(Element lookup lines)
+ + + +
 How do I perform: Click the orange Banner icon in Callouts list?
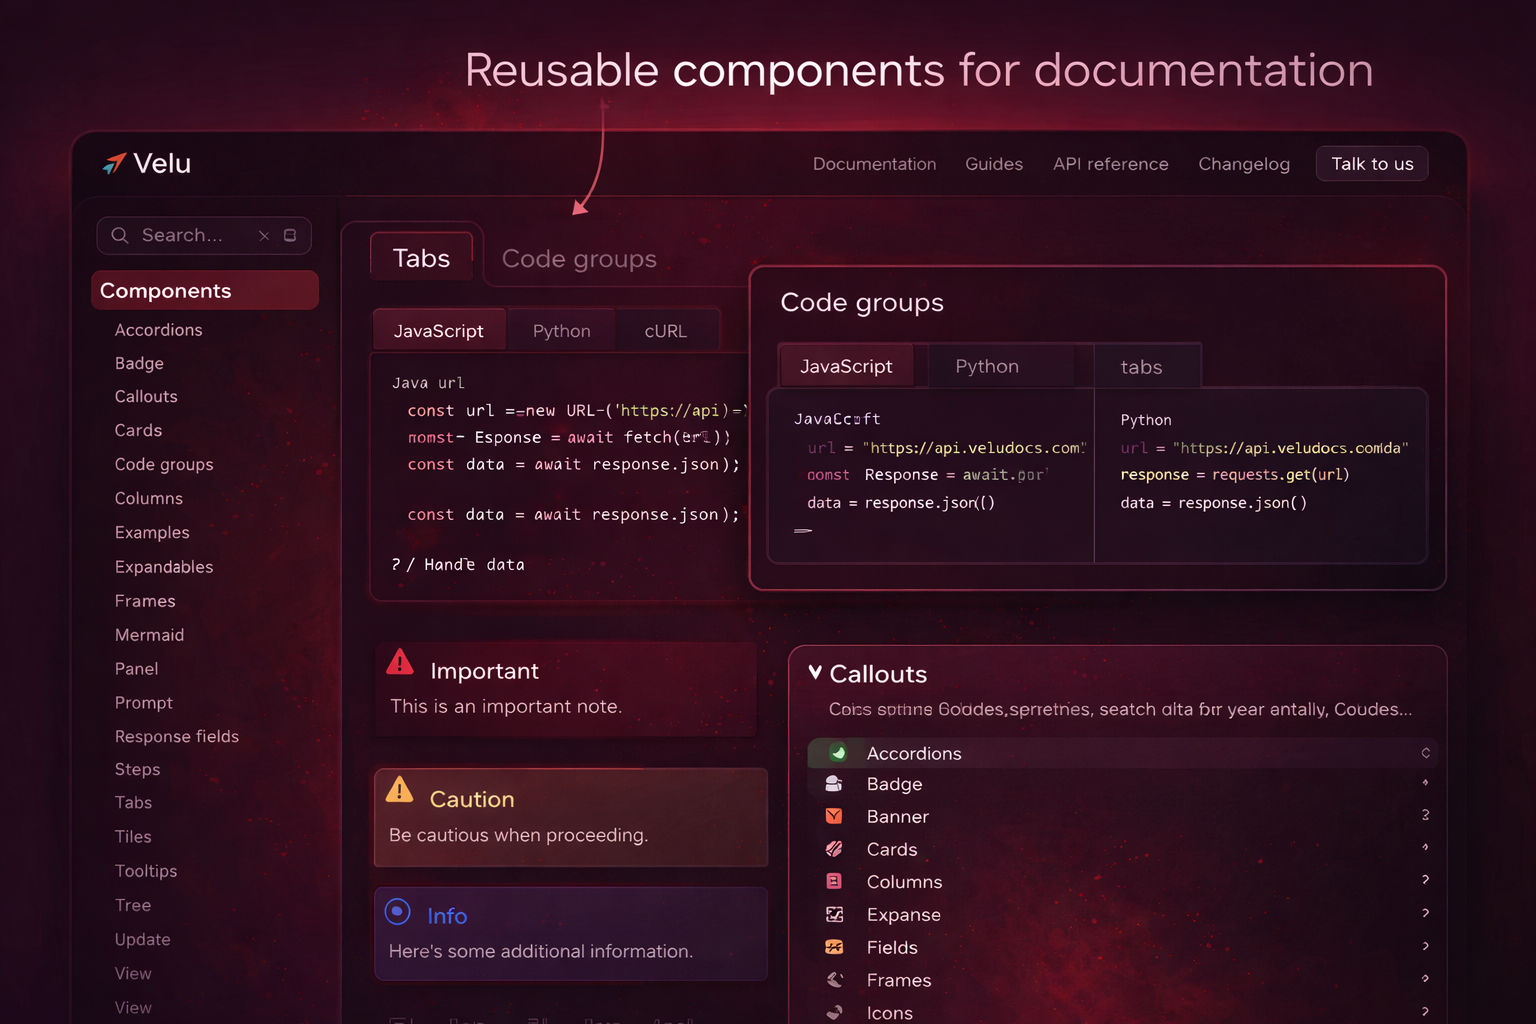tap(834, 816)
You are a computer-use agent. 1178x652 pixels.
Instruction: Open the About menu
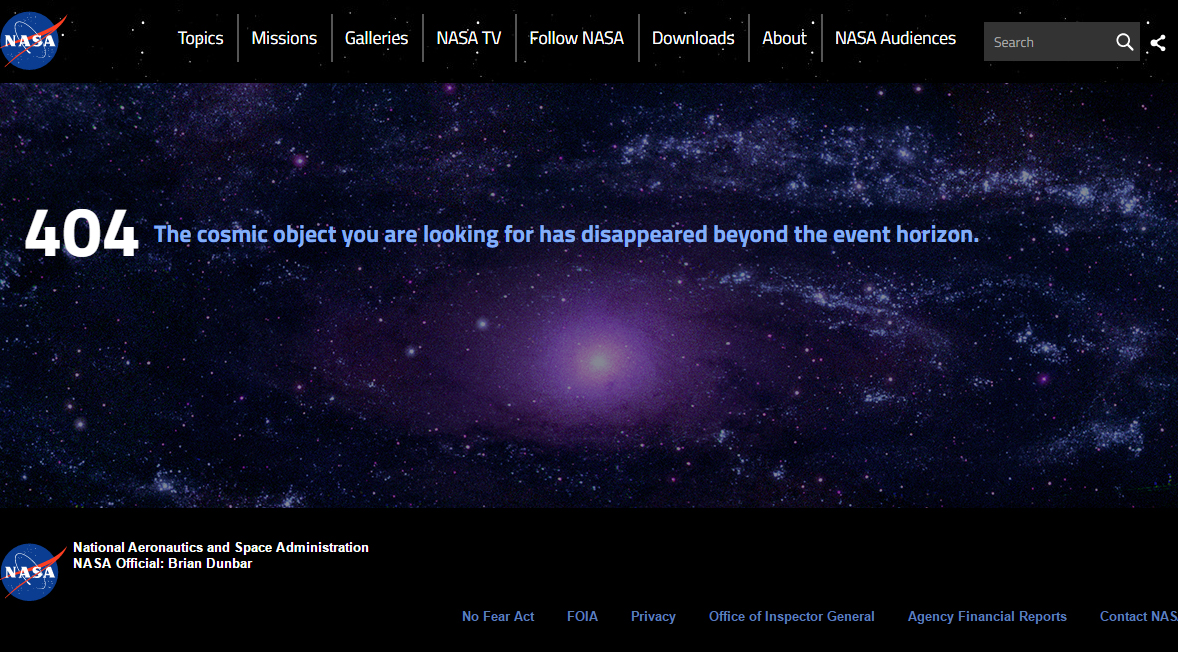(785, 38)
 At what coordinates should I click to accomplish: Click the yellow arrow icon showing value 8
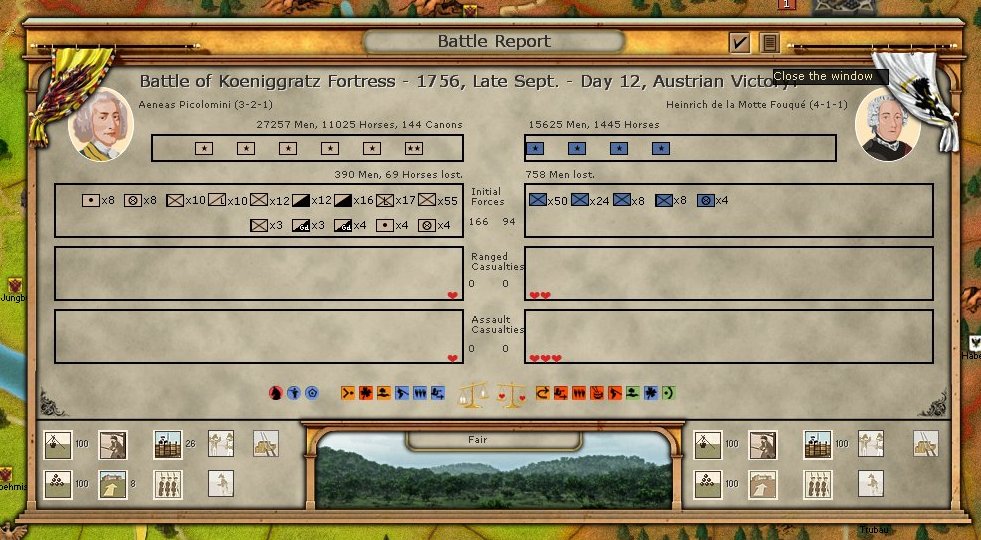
+ + + +
Quote the lines above word for word, leaving out the pictures.

- [Task response]
 How do I perform: Click the orange Banner icon in Callouts list?
tap(834, 816)
You are a computer-use agent. 1178x652 pixels.
Instruction: Open the About menu
(785, 38)
 At what coordinates should I click to accomplish: Click the yellow arrow icon showing value 8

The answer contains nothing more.